Page MenuHomeFreeBSD

aacraid: log DMA failures
Needs ReviewPublic

Authored by luporl on Jun 17 2021, 12:50 PM.

Details

Summary

Log an error message when bus_dmamap_load() fails to load the
buffer to DMA area and invokes the callback function with an
error.

This makes it much easier to figure out what is going wrong and why a read/write command failed.

It is hard to abort the I/O operation at aacraid DMA callback and propagate the error to upper layers, but at least we can log the error and help whoever is trying to debug an issue.

Test Plan

Tested on a Talos II machine with an aacraid controller.

Diff Detail

Repository
rS FreeBSD src repository - subversion
Lint
Lint OK
Unit
No Unit Test Coverage
Build Status
Buildable 41866
Build 38754: arc lint + arc unit

Event Timeline

sys/dev/aacraid/aacraid.c
1319

Does this need a rate limiter?

Address review's comments

luporl added inline comments.
sys/dev/aacraid/aacraid.c
1319

Yes, it could generate a lot of messages.
Limiting it to 1 message in each 10 seconds (mostly because I prefer it to be displayed more often than not and this error end up compromising the system in a short time).

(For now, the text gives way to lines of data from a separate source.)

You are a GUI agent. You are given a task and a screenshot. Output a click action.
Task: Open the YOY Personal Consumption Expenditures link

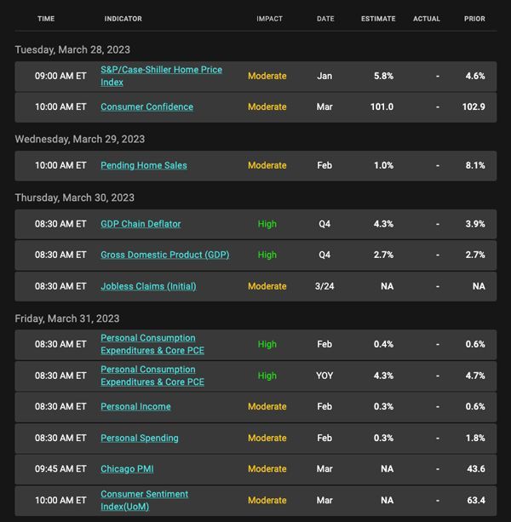(x=152, y=376)
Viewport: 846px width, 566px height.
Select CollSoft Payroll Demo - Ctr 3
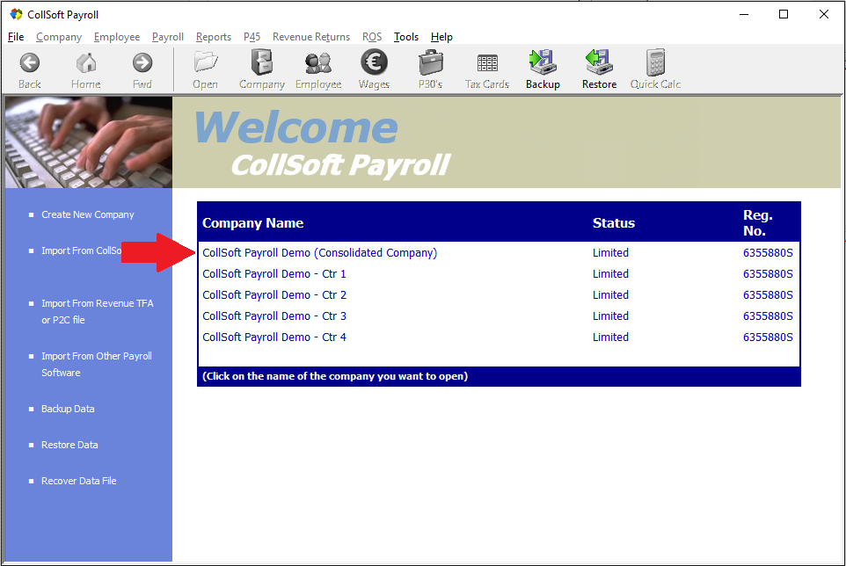pyautogui.click(x=274, y=316)
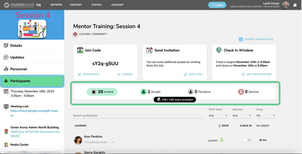Viewport: 302px width, 154px height.
Task: Click the Session 4 event thumbnail image
Action: coord(32,29)
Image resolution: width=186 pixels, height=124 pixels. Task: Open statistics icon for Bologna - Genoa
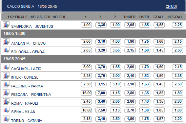6,50
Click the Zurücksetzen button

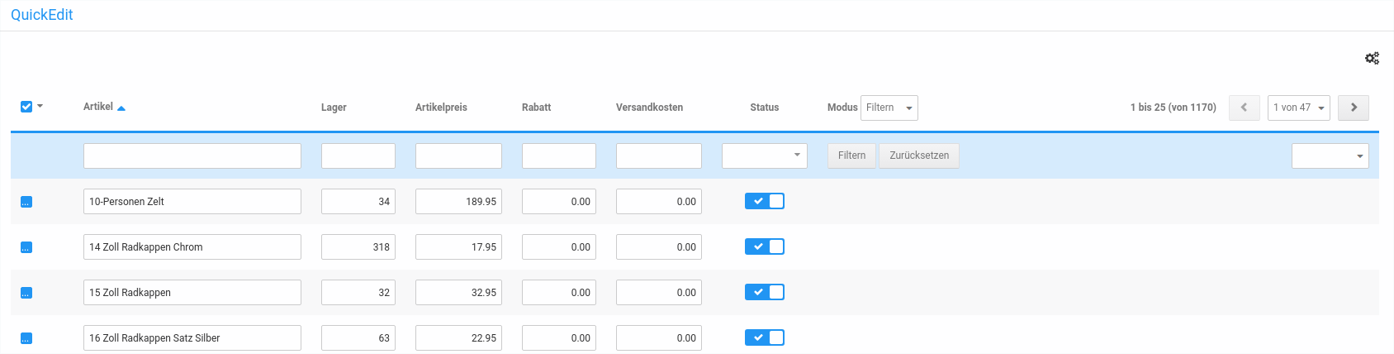tap(918, 155)

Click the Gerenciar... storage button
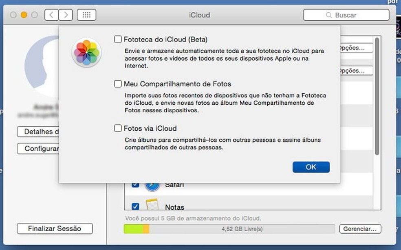tap(360, 229)
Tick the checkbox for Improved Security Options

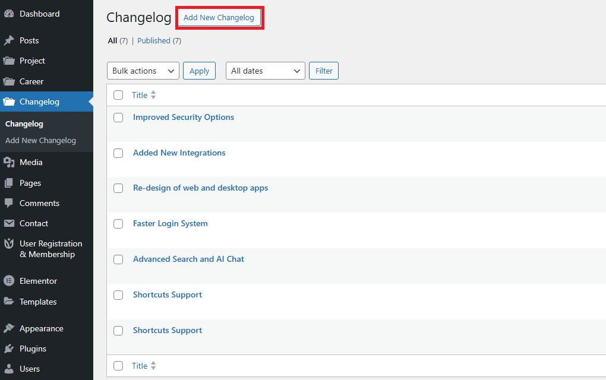118,118
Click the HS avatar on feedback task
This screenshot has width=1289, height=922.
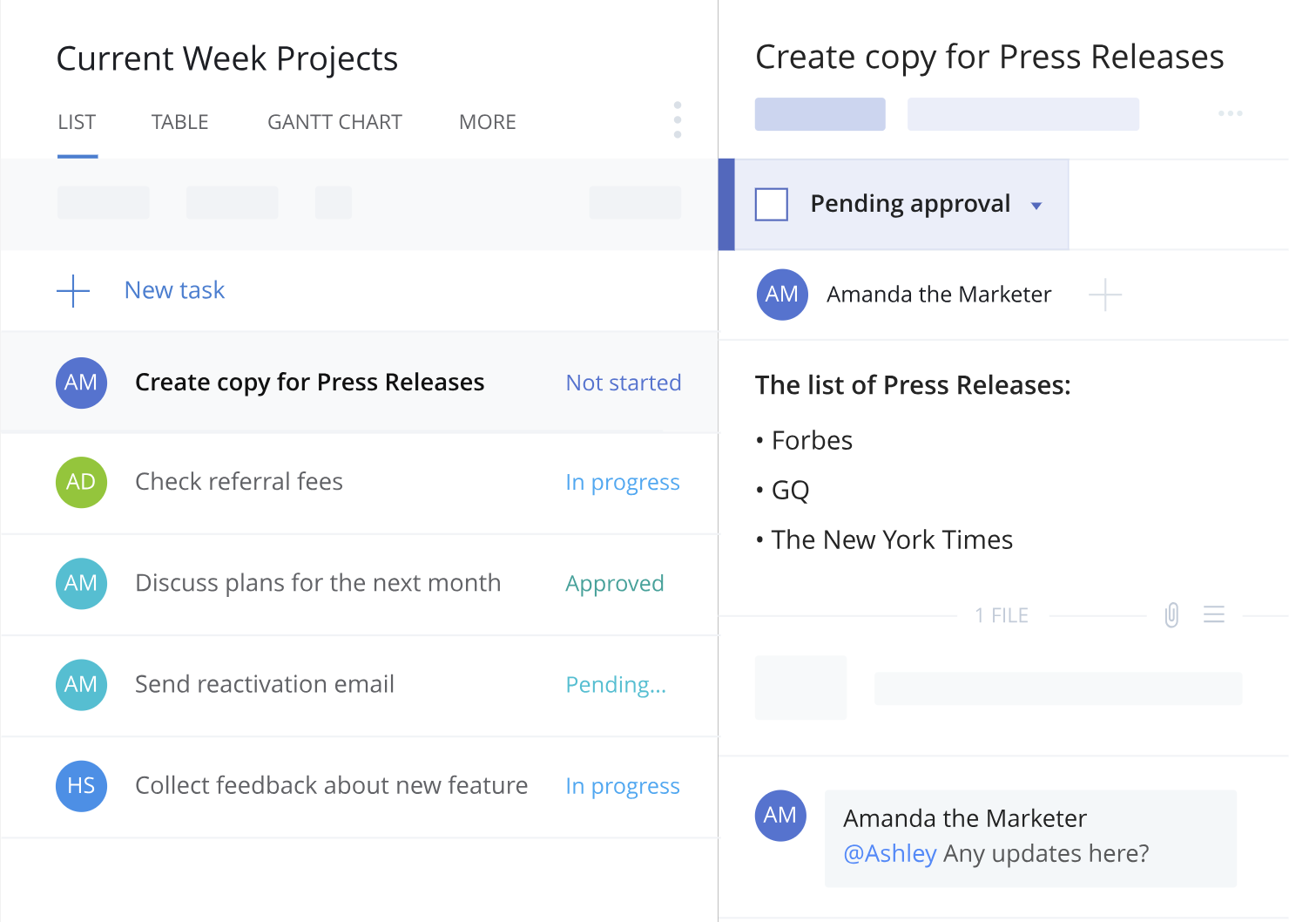pos(81,786)
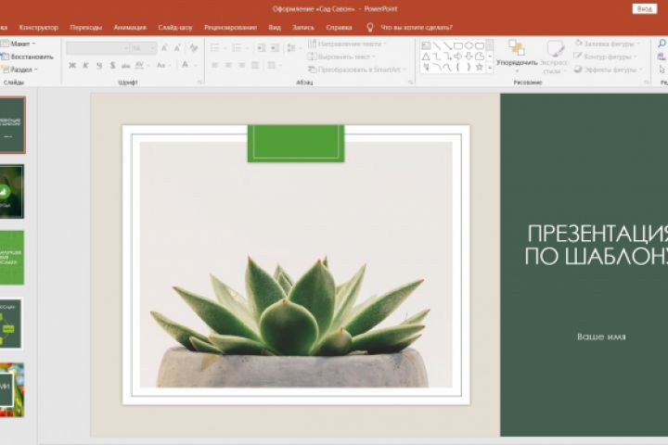The height and width of the screenshot is (445, 668).
Task: Open the font color (A) picker
Action: tap(186, 66)
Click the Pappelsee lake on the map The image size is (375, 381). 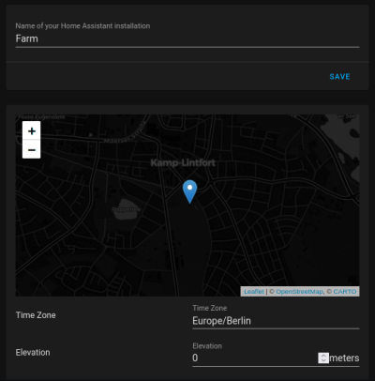pyautogui.click(x=127, y=209)
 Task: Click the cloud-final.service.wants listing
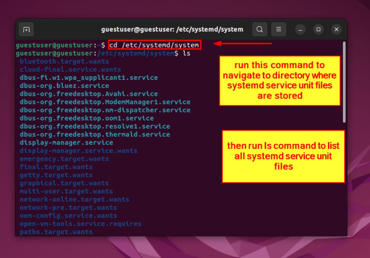click(70, 69)
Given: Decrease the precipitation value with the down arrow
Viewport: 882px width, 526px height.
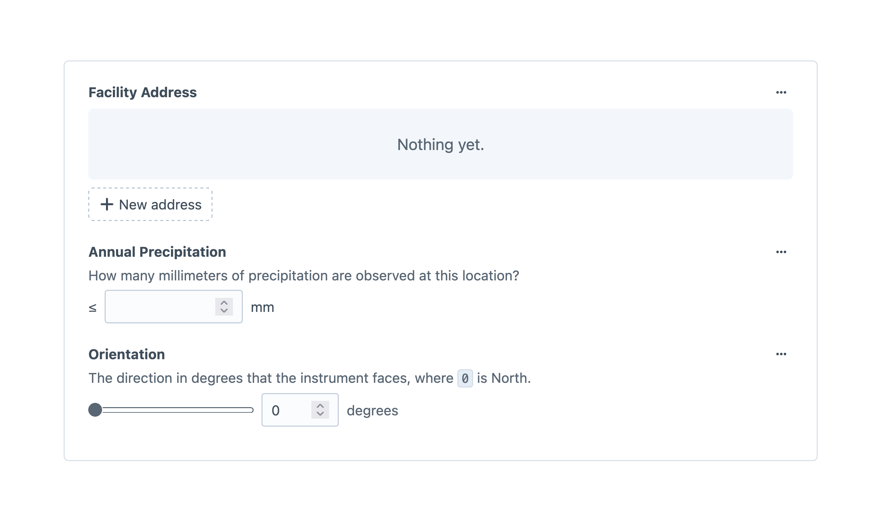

@imp I've added the rate limiter, do you think this revision is ok now?

scottl requested changes to this revision.Jul 23 2021, 2:42 PM

I've put rate limiters into other drivers and have been unhappy with the results. Whether it's once a second, 10 seconds, 100 seconds, or whatever, an unattended system will wind up with thousands of messages in its logs that obfuscate more important messages. I think a better tactic is to print a message once, and maintain a sysctl with a counter.

This revision now requires changes to proceed.Jul 23 2021, 2:42 PM

Address reviewer's comments:

  • log DMA load buffer error message only once for each device
  • add a per device error counter, exported via sysctl (inspired by mpr code)
sys/dev/aacraid/aacraid.c
227–229

it looks like this was never used before

253

does it make sense to put this under dev.aacraid instead? I think the sysctl setup is simplified by doing so

sys/dev/aacraid/aacraid.c
253

Correct, it should be dev.aacraid.

luporl added inline comments.
sys/dev/aacraid/aacraid.c
253

Ok, it's now always added to dev.aacraid and setup is skipped if for some reason sysctl_ctx or sysctl_tree is NULL.

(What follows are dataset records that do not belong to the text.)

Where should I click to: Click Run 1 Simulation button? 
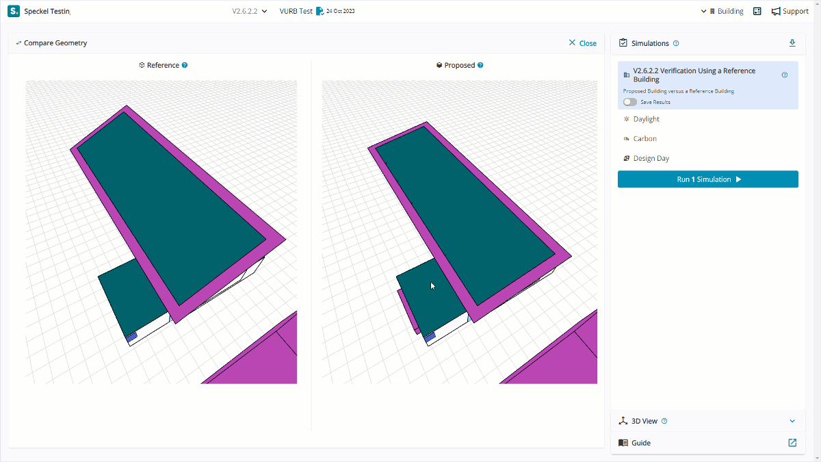707,179
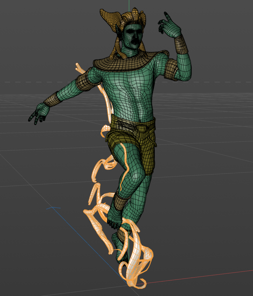Image resolution: width=253 pixels, height=296 pixels.
Task: Click the outstretched hand on the left
Action: coord(39,112)
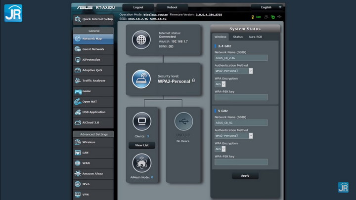Click the Reboot button
Image resolution: width=356 pixels, height=200 pixels.
point(172,7)
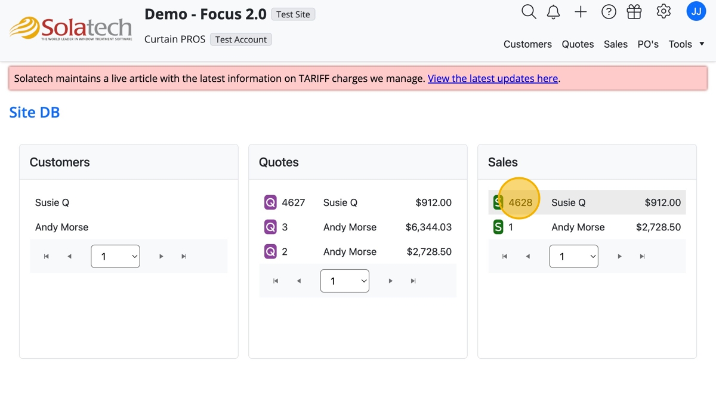Go to next page of Quotes
The height and width of the screenshot is (400, 716).
391,281
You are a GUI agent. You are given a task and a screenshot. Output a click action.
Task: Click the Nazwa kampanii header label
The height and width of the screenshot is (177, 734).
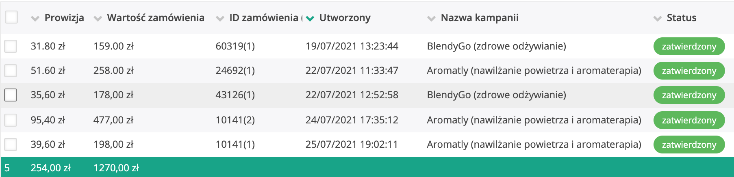tap(480, 18)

luporl added inline comments.
sys/dev/aacraid/aacraid.c
227–229

It's really not used. Do you think it's better to remove it, or just ignore it?

sys/dev/aacraid/aacraid.c
227–229

I would delete it in a separate commit, either before or after this change.

Is this change good to go now?

sys/dev/aacraid/aacraid.c
227–229

Ok, I'll delete it after this change.